The project attempts to analyze the suicide rates patterns and its link to certain variables across several countries and age group Suicide rates are one of the leading cause of deaths. I tried to identify the relationship between suicide rates and growing population, gdp percapita or if its affiliated with certain age groups and Gender.
2. Data Preparation
Loading the Libraries
The numpy, pandas library was used for analysis while the matplotlib, seaborn for visualizing the dataset.
Importing the dataset
The dataset was imported in csv format using the pandas library
Data Cleaning
The dataset was checked for missing values. after checking the shape to identify the number of rows and columns, the datatype was also checked.
Analysis and Visualization
Check the frequency table for the age ranges.
Bar plot to check the number of Suicides by top Countries
The barplot shows that the russian federation have the highest number of suicide rates, followed by the united stetes and the least being the UK and Poland. This was done by grouping the suicide number by countries.
Bar plot to check the number of Suicides by top Countries
The bar plot of the Number of suicides by age shows that suicide rates are more common within the age group 35-54, 55-74, while it is very low between 5-14years viewing this pattern accross the whole countries.
Plot of Suicide by Sex
Based on the size of the bars, there seems to be a significantly more suicides among male than among female.
Plot of Number of Suicides versus generation
The suicides rate for Baby Boomers(People born after the second world war) seems to be high compared to the others.
Plot of Number of Suicides versus Population
This is a numerical vs numerical data, so, scatter plot will be a good preference.
In order to a more clearer picture to establish this relationship, we introduce a regression line.

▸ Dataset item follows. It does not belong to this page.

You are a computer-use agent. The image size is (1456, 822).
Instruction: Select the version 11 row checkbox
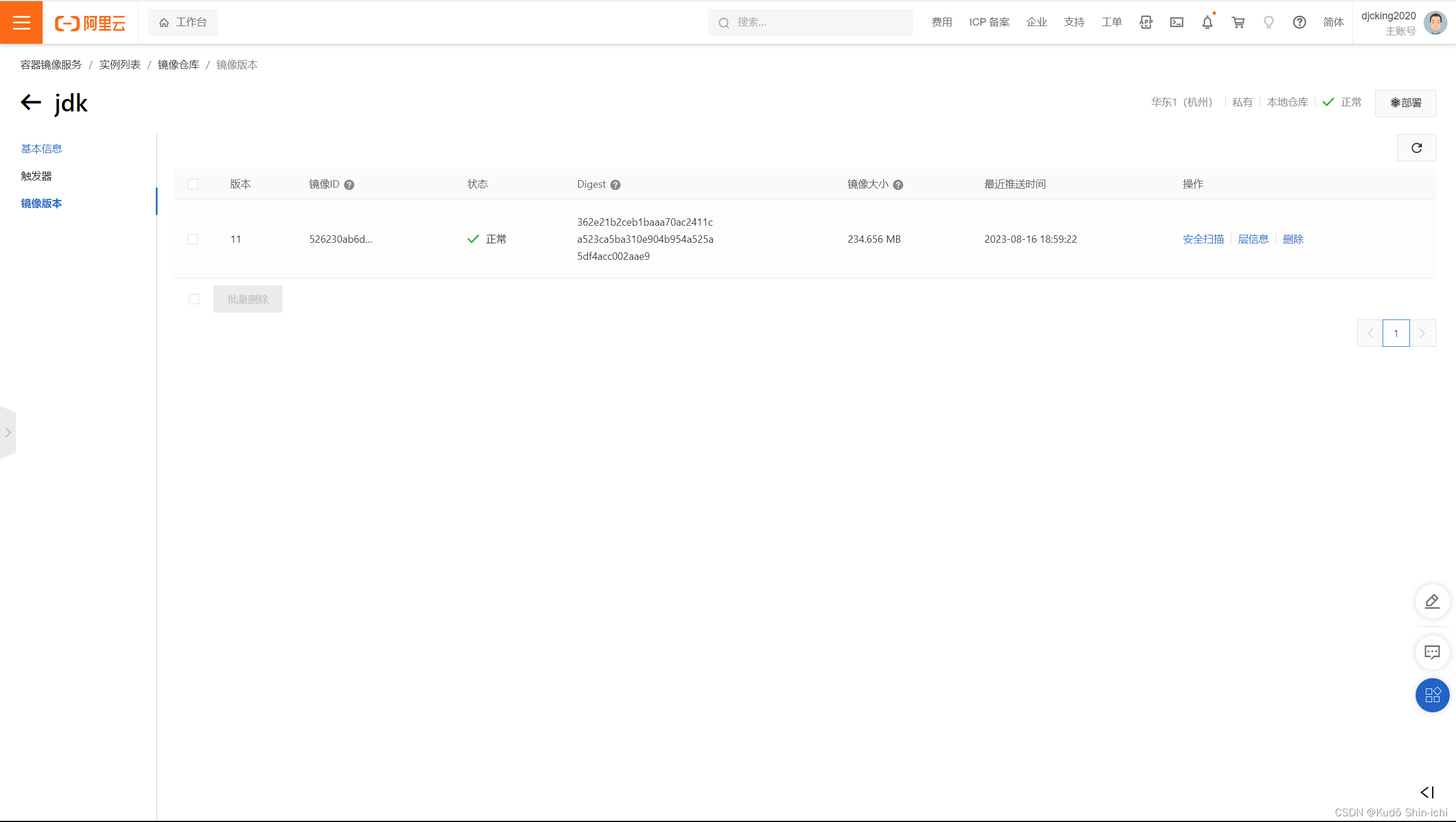tap(193, 239)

To view the relationship lineraly, using a line plot
We can observe that there appears to be a significant relationship between the suicide rate and population. While majority of suicide rates was seen to decrease with decreased population P1, it is worthy of note that, in few areas, suicide rates did not increase in a direct proportion with the population P2, P3. This means that globally population explosion is not usually responsible for high suicide rates recorded.

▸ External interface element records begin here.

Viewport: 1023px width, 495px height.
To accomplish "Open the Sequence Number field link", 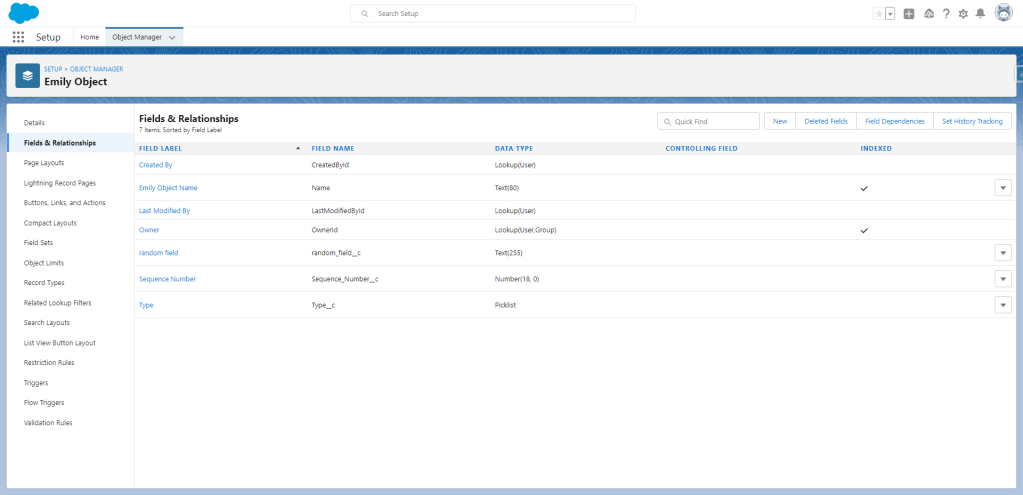I will (167, 279).

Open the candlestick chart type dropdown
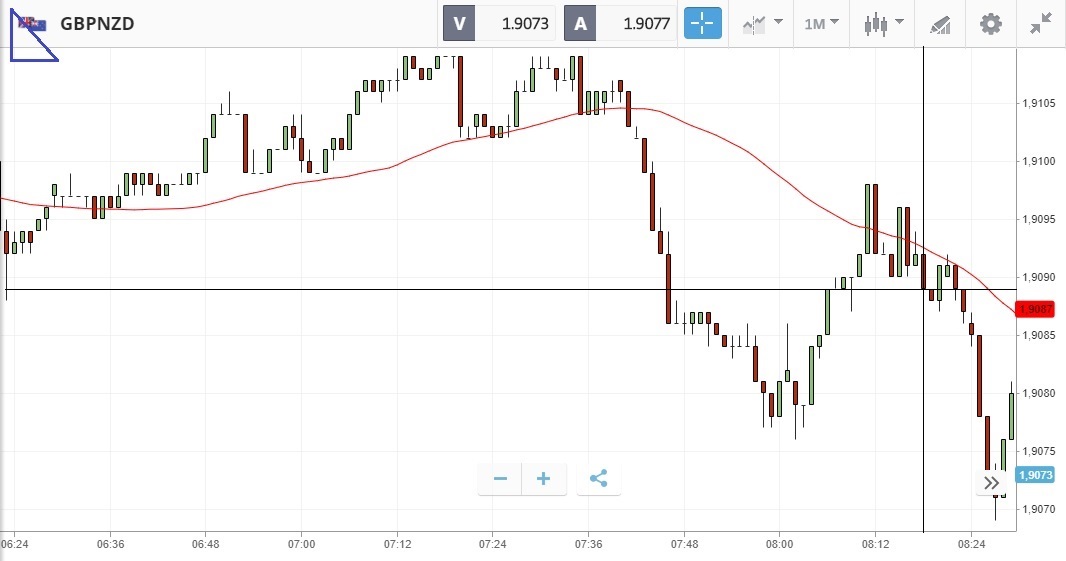coord(884,23)
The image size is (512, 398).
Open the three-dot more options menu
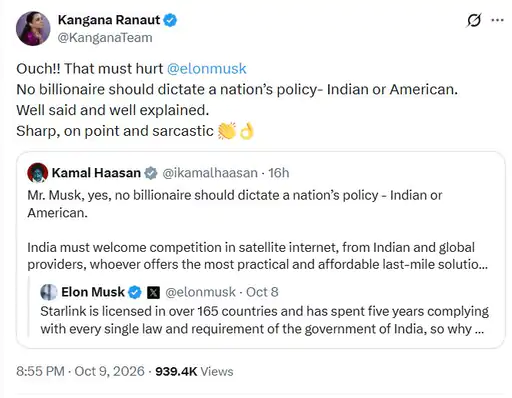[x=497, y=20]
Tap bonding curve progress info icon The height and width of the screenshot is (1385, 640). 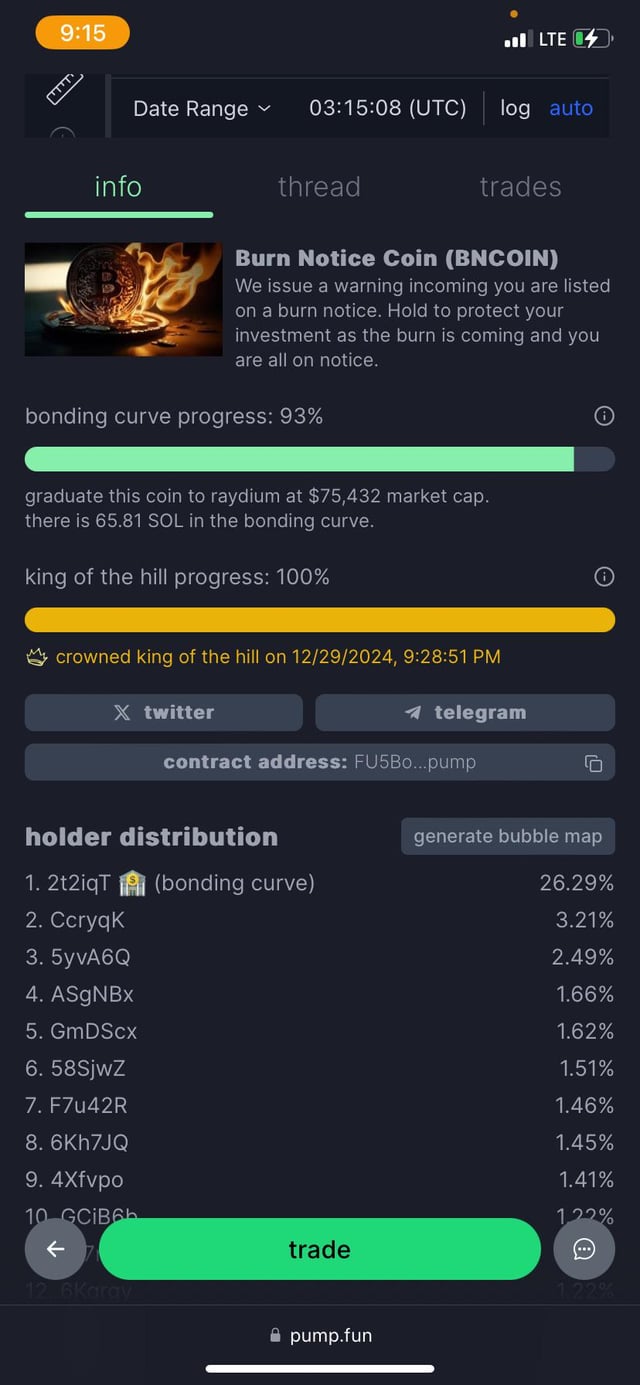tap(604, 416)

Effect of gdp percapita on the Suicide rate
For a population sample of a hundred thousand (100K), contrary to the convention, from the scatter plot, we can see certain countries G1 Has a high number of suicide rates when the gdp percapita was from less than $50000. However, another 100K population sample G2 showed a reduction in suicide rate as the gdp percapita increased. The gdp percapita is the monetary value of a country per person. In general, from the data, on the left side G1, we have more of a low suicide rates when the gdp per capita is low and few low suicide rate when the gdp per capita is high at G2. Note that this plot cut across all the countries.
We can view these correlation among the continous variable using the Heat map
The result of the heat map shows that there exist a small but insignificant correlation between the suicides rate and gdp_percapita($)=0.1
Integrating the data
Bar plot to check the Number of suicides by sex and age to generate a single plot
Trend plot of suicide rates across all the years
Suicide rate began to increase from the year 1985 and gained an upward trend until 2004 where it began to decline gradually and snapped down from the year 2014 to 2015.
3. Summary
Plotting the patterns of specific countries (e.g suicide rates vs population for Albania ,suicide rates vs gdp percapita for UK and others) will help us identify specific features per countries responsible for the general view of the relationship shown in the scatter plot above.
In a global view, the result have shown that there exist a high rate of suicide among men mostly amongst young adults (35-54) and this increase does not necessarily have to do with population explosion while gdp percapita may contribute in a certain ways as shown in the plot in the analysis section.